Finn s'est endormi, mais il était recroquevillé en boule. Kessel savait que ce n'était pas un bon sommeil. Alors, Kessel a décidé d'être courageux. Lentement, prudemment, il a commencé à bouger. Il a remonté son coin sur les épaules de Finn. Puis il a tiré son autre coin sur les orteils de Finn.
« Encore trop froid », pensa Kessel. Il s'est souvenu du chat, Minka, qui dormait sur le tapis. Tranquillement, Kessel a laissé un long bord glisser du lit et sur le sol. Il a remué le bord comme une queue. Minka, le chat, a ouvert un œil. Elle a vu le bord de la couverture en mouvement. Son jeu préféré !

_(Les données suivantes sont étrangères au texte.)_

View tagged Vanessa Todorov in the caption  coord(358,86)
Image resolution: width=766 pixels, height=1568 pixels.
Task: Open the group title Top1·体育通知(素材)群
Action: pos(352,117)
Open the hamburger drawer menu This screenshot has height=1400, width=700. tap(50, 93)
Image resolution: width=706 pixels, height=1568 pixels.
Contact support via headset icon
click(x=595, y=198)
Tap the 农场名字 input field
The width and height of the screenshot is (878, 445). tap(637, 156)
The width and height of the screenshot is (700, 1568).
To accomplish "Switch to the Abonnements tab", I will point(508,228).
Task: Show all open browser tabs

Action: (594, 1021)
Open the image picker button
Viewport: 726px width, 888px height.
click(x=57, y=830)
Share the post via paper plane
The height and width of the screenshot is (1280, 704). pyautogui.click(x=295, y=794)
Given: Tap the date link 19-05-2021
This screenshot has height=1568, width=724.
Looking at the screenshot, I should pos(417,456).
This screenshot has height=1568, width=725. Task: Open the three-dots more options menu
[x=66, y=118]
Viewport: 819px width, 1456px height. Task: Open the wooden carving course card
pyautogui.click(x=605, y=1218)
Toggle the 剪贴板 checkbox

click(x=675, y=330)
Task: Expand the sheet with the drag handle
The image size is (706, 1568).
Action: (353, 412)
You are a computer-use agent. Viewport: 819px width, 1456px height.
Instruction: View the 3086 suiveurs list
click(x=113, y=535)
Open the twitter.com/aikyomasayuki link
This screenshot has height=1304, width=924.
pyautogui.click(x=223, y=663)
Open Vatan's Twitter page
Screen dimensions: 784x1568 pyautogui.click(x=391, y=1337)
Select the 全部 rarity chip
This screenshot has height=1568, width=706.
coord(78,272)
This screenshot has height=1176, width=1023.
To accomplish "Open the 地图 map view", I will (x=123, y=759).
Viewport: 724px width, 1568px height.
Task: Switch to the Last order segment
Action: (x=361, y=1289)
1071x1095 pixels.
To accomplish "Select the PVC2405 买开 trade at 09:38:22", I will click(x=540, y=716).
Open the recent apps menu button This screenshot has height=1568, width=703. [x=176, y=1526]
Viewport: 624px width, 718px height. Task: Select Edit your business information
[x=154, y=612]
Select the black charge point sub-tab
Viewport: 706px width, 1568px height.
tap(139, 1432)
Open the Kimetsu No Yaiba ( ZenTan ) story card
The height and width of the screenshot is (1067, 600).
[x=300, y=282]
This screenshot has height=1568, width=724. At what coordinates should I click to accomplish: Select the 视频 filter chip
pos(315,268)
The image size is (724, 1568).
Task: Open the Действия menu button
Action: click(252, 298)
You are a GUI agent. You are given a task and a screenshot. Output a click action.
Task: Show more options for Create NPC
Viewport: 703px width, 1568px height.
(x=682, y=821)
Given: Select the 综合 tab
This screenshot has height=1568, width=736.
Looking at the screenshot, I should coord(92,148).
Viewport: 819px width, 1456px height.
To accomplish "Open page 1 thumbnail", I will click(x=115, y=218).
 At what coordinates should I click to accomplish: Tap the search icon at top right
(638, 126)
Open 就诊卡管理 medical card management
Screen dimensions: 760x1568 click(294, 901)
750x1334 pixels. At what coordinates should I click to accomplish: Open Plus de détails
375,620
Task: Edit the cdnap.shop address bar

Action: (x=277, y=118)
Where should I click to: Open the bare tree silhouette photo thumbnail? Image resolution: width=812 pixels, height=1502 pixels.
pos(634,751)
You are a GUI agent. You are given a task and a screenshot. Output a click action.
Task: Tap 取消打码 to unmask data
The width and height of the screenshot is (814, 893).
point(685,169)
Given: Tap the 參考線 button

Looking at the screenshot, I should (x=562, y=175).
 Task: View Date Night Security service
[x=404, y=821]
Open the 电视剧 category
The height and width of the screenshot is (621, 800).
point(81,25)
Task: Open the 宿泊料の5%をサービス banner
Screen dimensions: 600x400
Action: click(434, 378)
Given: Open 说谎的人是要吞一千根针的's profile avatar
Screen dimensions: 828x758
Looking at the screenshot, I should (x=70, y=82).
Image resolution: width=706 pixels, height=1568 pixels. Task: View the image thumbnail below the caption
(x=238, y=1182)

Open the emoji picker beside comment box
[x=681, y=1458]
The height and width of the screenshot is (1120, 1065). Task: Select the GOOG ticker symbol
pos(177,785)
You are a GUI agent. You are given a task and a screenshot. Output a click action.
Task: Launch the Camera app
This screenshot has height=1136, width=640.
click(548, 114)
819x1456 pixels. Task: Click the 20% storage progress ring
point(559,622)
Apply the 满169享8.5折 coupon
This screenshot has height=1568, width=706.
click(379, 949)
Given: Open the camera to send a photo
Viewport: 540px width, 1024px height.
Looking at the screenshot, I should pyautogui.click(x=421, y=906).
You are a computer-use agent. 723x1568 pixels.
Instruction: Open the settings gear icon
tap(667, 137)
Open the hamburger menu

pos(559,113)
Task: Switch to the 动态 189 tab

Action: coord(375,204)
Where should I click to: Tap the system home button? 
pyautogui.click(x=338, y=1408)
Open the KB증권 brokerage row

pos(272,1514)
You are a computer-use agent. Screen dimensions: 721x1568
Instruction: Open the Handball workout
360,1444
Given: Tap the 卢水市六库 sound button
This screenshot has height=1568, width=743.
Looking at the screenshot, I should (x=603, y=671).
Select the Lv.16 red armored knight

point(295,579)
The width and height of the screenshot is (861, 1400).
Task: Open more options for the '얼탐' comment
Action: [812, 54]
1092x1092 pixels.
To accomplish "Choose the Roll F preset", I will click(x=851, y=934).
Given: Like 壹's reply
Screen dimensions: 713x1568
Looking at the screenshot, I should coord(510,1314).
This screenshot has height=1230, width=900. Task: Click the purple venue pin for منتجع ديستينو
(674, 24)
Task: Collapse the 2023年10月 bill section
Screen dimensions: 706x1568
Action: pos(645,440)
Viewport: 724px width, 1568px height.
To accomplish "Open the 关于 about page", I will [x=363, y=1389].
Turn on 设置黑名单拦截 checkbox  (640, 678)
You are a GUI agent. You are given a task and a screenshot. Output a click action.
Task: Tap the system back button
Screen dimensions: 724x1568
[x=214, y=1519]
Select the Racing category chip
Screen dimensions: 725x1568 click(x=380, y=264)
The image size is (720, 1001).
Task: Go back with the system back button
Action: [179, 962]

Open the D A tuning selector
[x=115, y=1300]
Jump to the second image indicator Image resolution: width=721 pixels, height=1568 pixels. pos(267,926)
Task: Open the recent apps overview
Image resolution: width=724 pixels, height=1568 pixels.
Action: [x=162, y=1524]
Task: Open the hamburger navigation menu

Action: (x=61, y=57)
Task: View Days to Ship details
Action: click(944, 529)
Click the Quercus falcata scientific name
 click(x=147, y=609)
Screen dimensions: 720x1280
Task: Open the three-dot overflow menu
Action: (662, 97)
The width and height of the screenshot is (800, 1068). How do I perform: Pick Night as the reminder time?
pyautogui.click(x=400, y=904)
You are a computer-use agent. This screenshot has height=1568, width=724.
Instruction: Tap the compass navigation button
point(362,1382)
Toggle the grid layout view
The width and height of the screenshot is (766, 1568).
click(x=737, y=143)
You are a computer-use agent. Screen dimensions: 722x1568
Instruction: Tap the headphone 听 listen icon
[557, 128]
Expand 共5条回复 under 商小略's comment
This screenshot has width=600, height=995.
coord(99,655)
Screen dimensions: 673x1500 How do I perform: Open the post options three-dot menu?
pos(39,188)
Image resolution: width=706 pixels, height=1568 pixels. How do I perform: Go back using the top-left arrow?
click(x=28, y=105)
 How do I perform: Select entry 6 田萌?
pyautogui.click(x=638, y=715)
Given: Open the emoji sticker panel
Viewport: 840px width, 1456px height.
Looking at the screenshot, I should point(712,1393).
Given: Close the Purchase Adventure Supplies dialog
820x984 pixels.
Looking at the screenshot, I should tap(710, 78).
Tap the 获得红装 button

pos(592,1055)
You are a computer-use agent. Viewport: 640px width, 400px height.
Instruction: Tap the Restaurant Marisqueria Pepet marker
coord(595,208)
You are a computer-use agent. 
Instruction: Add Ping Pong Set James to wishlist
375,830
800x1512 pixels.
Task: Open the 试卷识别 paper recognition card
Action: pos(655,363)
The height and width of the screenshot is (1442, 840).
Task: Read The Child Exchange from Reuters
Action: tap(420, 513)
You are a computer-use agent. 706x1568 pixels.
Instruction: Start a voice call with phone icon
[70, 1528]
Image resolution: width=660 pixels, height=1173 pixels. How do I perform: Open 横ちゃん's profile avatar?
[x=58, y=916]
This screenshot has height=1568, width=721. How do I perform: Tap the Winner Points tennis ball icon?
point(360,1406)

Elle a bondi sur le bord et a commencé à jouer. Elle l'a frappé avec ses pattes arrière. Elle a lutté avec lui. Après cinq minutes de jeu acharné, Minka était très, très chaude. Son corps était comme un petit four. Kessel a doucement tiré son bord sur le lit, y apportant la chaleur. Il a répandu la chaleur le long du dos de Finn. Finn s'est un peu déroulé et a soupiré joyeusement.
Mais son devant était encore froid ! Kessel a regardé autour de lui. Il a vu le pyjama épais et laineux de Finn sur la chaise. Ils étaient bleus avec de petites fusées. S'il pouvait seulement les avoir !
Juste à ce moment-là, une petite brise de la fenêtre a bruissé les rideaux. Elle a également fait vaciller le pyjama sur la chaise. Ils ont vacillé juste en dehors de la chaise et sur le sol, à côté du lit.
« Parfait ! » pensa Kessel. Il a glissé un autre coin vers le bas. Il a rentré le pyjama près de la poitrine de Finn. Le tissu laineux retenait très bien la chaleur. Bientôt, le devant de Finn était également douillet.
Finn était maintenant parfaitement au chaud. Il était étendu, souriant. Kessel était très fier. Il avait utilisé le travail d'équipe ! Il a utilisé le chat pour la chaleur du dos et le pyjama pour la chaleur du devant. C'était son meilleur tour de magie.
Finn a dormi profondément. Minka, fatiguée de jouer, a sauté sur le lit. Elle s'est blottie sur l'endroit chaud près des jambes de Finn. La pièce était toujours froide. Mais sous Kessel, la couverture magique, un garçon et un chat formaient un tas douillet et chaud. Kessel s'est installé, bien enroulé autour de ses amis. Son travail était fait. Il était temps pour lui de dormir, lui aussi. Et les meilleures histoires du soir en allemand ou dans n'importe quelle langue se terminent toujours par tout le monde au chaud, en sécurité et en train de rêver.